Computer Science 154
Short Assignment 8

Visual Tracking

Ryan Gibson, Paul Ruvolo, Conor Sen

Stand-Alone Tracking Code:
Nomad-Linked Tracking Code:

The first problem we encountered was that, given the RGB values of a certain pixel, we needed to find an accurate means of defining the hue of this pixel. Because the frisbee is red, it's hue values should be somewhere near 0 or 360. Thus, by calculating the hue for each pixel in the image, we have a means of isolating red pixels. After a bit of searching on Google, we came across this set of code that calculates a hue value from a set of RGB values.

Once we had this piece of code, we began with a naive algorithm that approximated the center of frisbee by taking the average x and y values of all the pixels that had hue values near 0 (greater than 357 or less than 3). However, this algorithm clearly runs into trouble when the smaller frisbee (the distractor) is introduced into the image. The red pixels in the distractor tend to pull the approximation in the direction of the distractor.
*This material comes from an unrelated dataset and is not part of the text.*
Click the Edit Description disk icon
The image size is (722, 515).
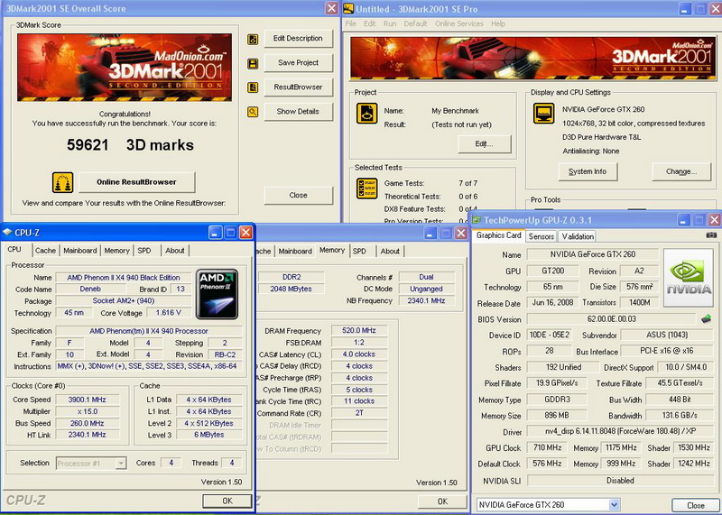(254, 39)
Next, we turned our base algorithm into a tracking algorithm by tracking the frisbee's location from frame to frame. Because the frisbee moves a finite distance frome one frame to the next, we decided that we could safely ignore any red pixels that were outside a given radius of the frisbee's last location. For the most part, this prevented the distractor from pulling the target away from the frisbee.

However, when the distractor is placed in close proximity to the frisbee, the tracking algorithm fails and in some cases identifies the distractor as the frisbee. To take care of this, we weighted the red pixels using their distance from the middle of the frisbee's previous location. Thus, red pixels relatively far away from the frisbee's last location have less effect on the new target approximation.

Our final improvement consisted of looking at grids of pixels and taking the center to be the pixel with the best score for its grid. For instance, starting at pixel (0,0), look at all pixels from (0,0) to (cellSize, cellSize) and calculate its score. Next, look at all pixels from (0,1) to (cellSize, cellSize+1), and so on. Save the max score, and when we're done, use that max score and its location to put the cross on our calculated center.

All in all, we think our algorithm is fairly effective. It definitely tracks the frisbee from frame to frame without getting too distracted by the smaller frisbee.